Piano casa approvato alla Camera, tutte le novità su edilizia popolare e alloggi con affitti ribassati

L'Aula della Camera approva il Piano casa: 165 voti a favore, 117 contrari e cinque astenuti. Il testo della norma ora passa al Senato, che dovrà convertirlo definitivamente in legge entro il 6 luglio. Considerando i tempi, è ormai quasi certo che il testo non cambierà più. All'interno viene stanziato circa un miliardo di euro, suddiviso tra misure per le cosiddette case popolari e iniziative per l'edilizia sociale convenzionata, rivolta a chi non ha i requisiti economici per le case popolari ma fatica comunque a permettersi un appartamento.
Infine, viene rifinanziato per il 2026 con 8,5 milioni di euro il fondo per gli affitti degli studenti fuori sede: la misura va in sostegno di chi ha un Isee non oltre i 20mila euro e non riceve altri aiuti pubblici per la casa.
Case popolari da ristrutturare
Tra le novità inserite nel nuovo decreto, annunciato a fine aprile e poi pubblicato a inizio maggio, c'è l'obiettivo di restaurare circa 60mila abitazioni popolari. Sono alloggi che non possono essere messi a disposizione delle famiglie che ne hanno bisogno perché, a causa della scarsa manutenzione, non sono a norma. Si tratta di una misura che sembra decisamente ambiziosa, tanto più che stando alle parole del ministro delle Infrastrutture Matteo Salvini dovrebbe essere realizzata nel giro di un anno.
Nasce un fondo apposito, chiamato Fondo housing coesione, che inizialmente avrà a disposizione 100 milioni di euro e dovrà raccogliere i soldi che possono venire da diversi fondi (gli stanziamenti pubblici da vari enti, progetti, iniziative europee e così via) per finanziare i lavori. Sempre in tema di case popolari, sarà introdotta la possibilità di acquistare la casa in cui si vive, purché si rispettino certe condizioni.
Affitti calmierati per dipendenti pubblici e aiuti ai costruttori
Diverse misure ruotano attorno a quella che Giorgia Meloni ha definito la ‘zona grigia', di chi non ha i requisiti per vivere in case popolari ma nemmeno può permettersi un'abitazione in altro modo. I nuovi progetti di edilizia sociale convenzionata potranno essere finanziati sia in edifici già esistenti, sia in immobili da ristrutturare, sia in palazzi che devono essere buttati giù e ricostruiti da capo. Il loro affitto sarà più alto di quello delle case popolari, ma comunque con un tetto massimo più basso rispetto ai prezzi di mercato.
Potranno accedere a questo tipo di abitazioni coloro che hanno un Isee più alto di 20mila euro (la soglia prevista per le cosiddette case popolari).

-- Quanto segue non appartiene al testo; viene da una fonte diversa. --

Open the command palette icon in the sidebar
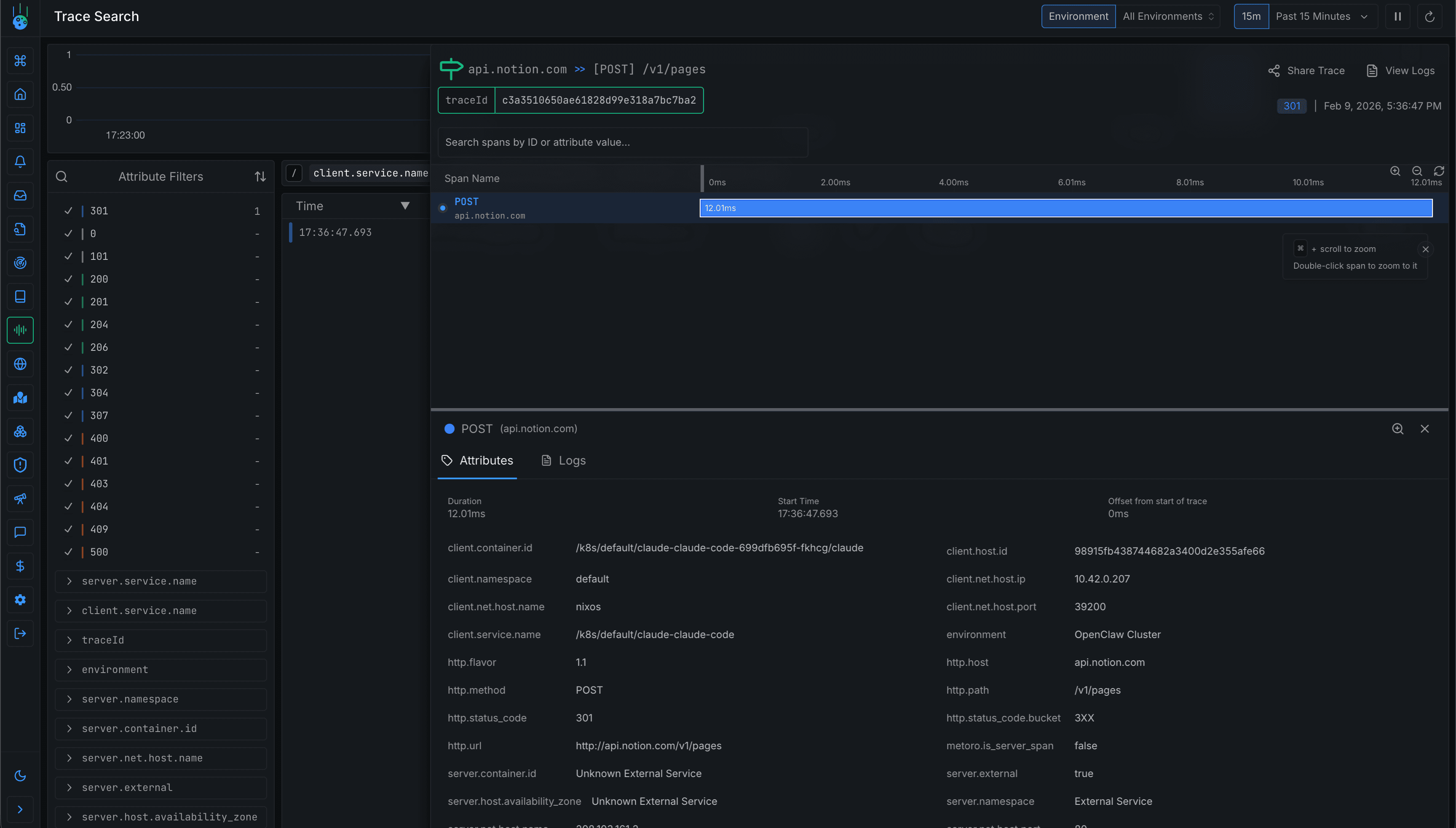The image size is (1456, 828). (21, 61)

Allo stesso tempo, il loro reddito deve essere troppo basso per potersi permettere agevolmente una casa: in particolare, bisogna dimostrare che un alloggio, agli attuali prezzi di mercato, richiederebbe più del 30% del proprio reddito per pagare l'affitto. Nel complesso, poi, il reddito personale o del nucleo familiare non deve valere più di cinque volte il costo annuale del canone di affitto.

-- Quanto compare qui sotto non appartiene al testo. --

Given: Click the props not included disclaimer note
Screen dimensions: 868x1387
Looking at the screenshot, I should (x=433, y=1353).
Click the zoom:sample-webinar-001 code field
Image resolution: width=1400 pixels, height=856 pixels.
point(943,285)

Con le modifiche effettuate in Parlamento è arrivata un'altra novità. Potranno accedere alle abitazioni con affitto calmierato anche i dipendenti pubblici. Tra questi, per esempio, gli insegnanti, il personale sanitario e i membri delle forze di polizia.

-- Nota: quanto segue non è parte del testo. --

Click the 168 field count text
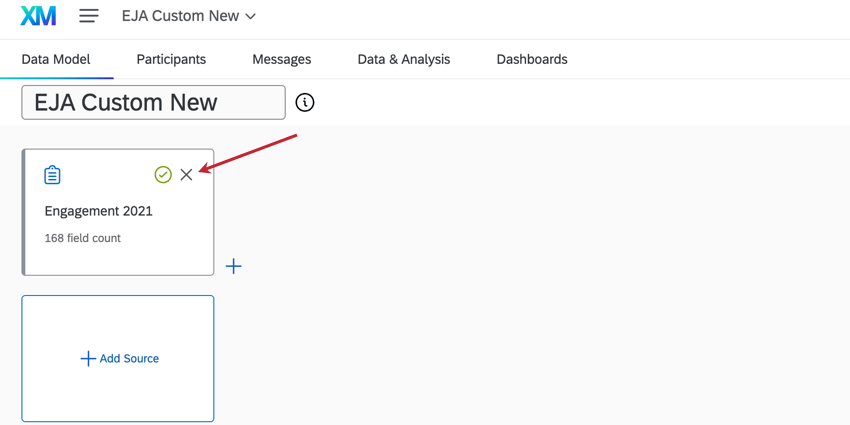850x425 pixels. pyautogui.click(x=82, y=238)
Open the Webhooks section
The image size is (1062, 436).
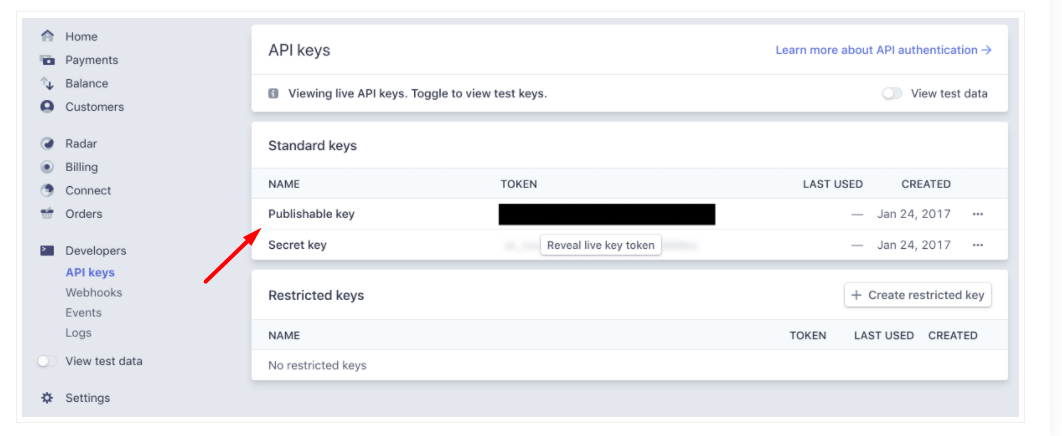coord(94,293)
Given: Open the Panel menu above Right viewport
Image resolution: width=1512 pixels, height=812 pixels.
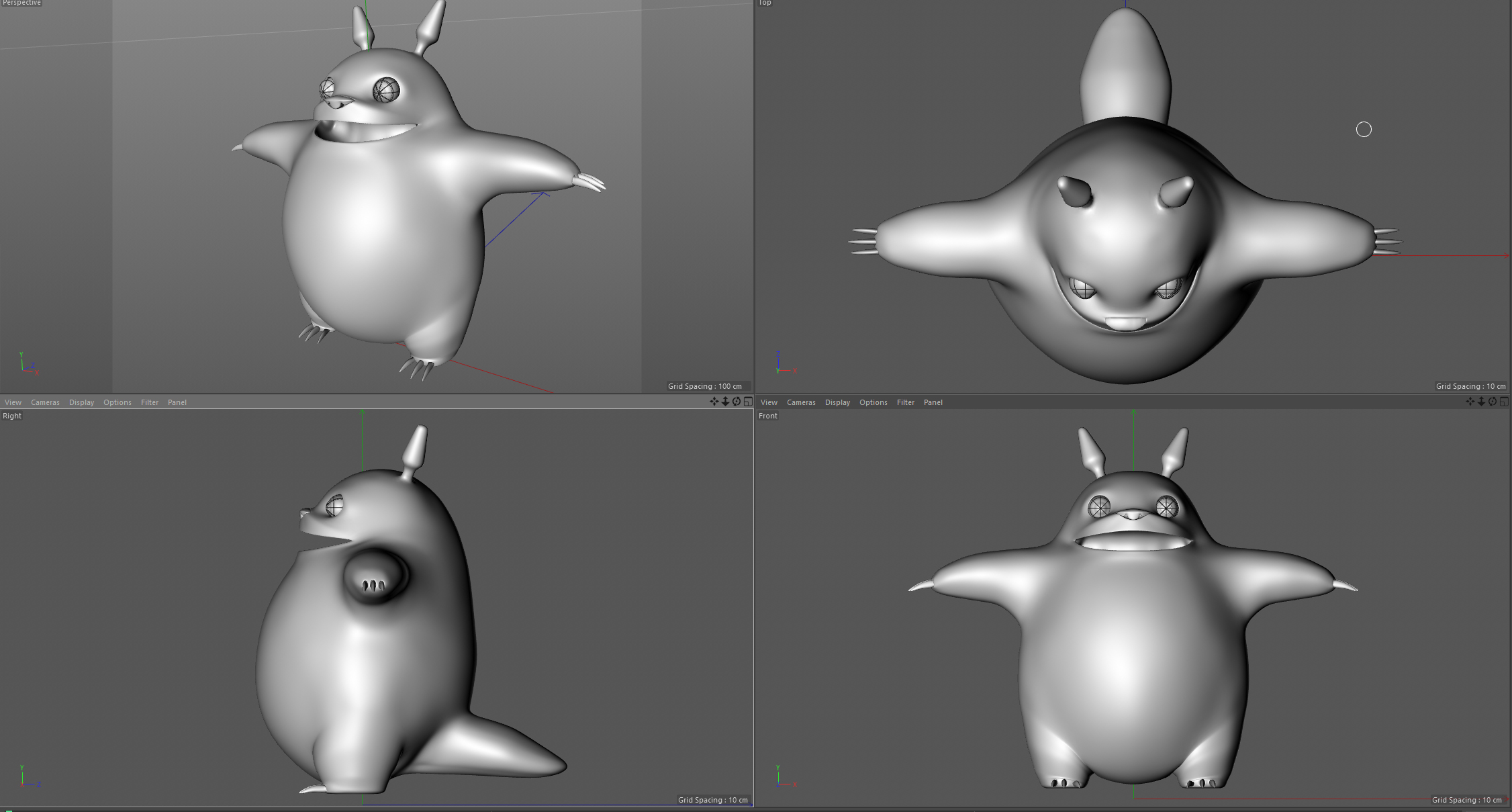Looking at the screenshot, I should [x=177, y=402].
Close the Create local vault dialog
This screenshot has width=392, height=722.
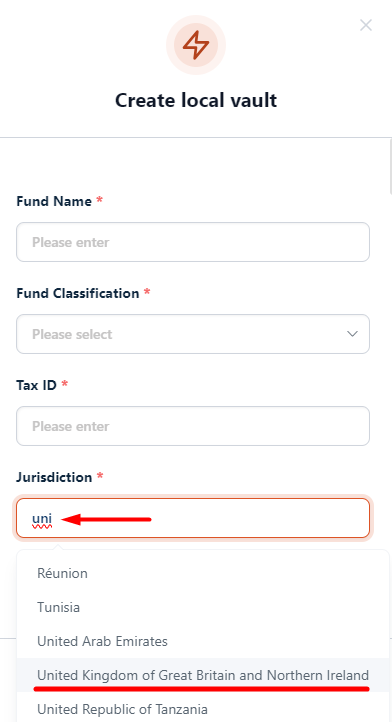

Sempre per l'edilizia convenzionata scatteranno diverse semplificazioni e agevolazioni rivolte ai costruttori. Chi investe oltre un miliardo di euro in un progetto potrà ottenere sconti sulle procedure amministrative e iter più rapidi. In particolare ci si riferisce ai progetti urbanistici misti, cioè iniziative con cui si costruiscono degli immobili che sono (del tutto o in parte) costituiti da alloggi. Questi alloggi verranno poi dati in affitto, in parte a prezzi calmierati e in parte a prezzi di mercato. Il decreto stabilisce che almeno il 70% degli alloggi deve essere venduto o affittato a prezzi ridotti (il 33% in meno rispetto alla media di mercato in quella zona). Da quando vengono costruiti, i prezzi devono restare calmierati per almeno 30 anni.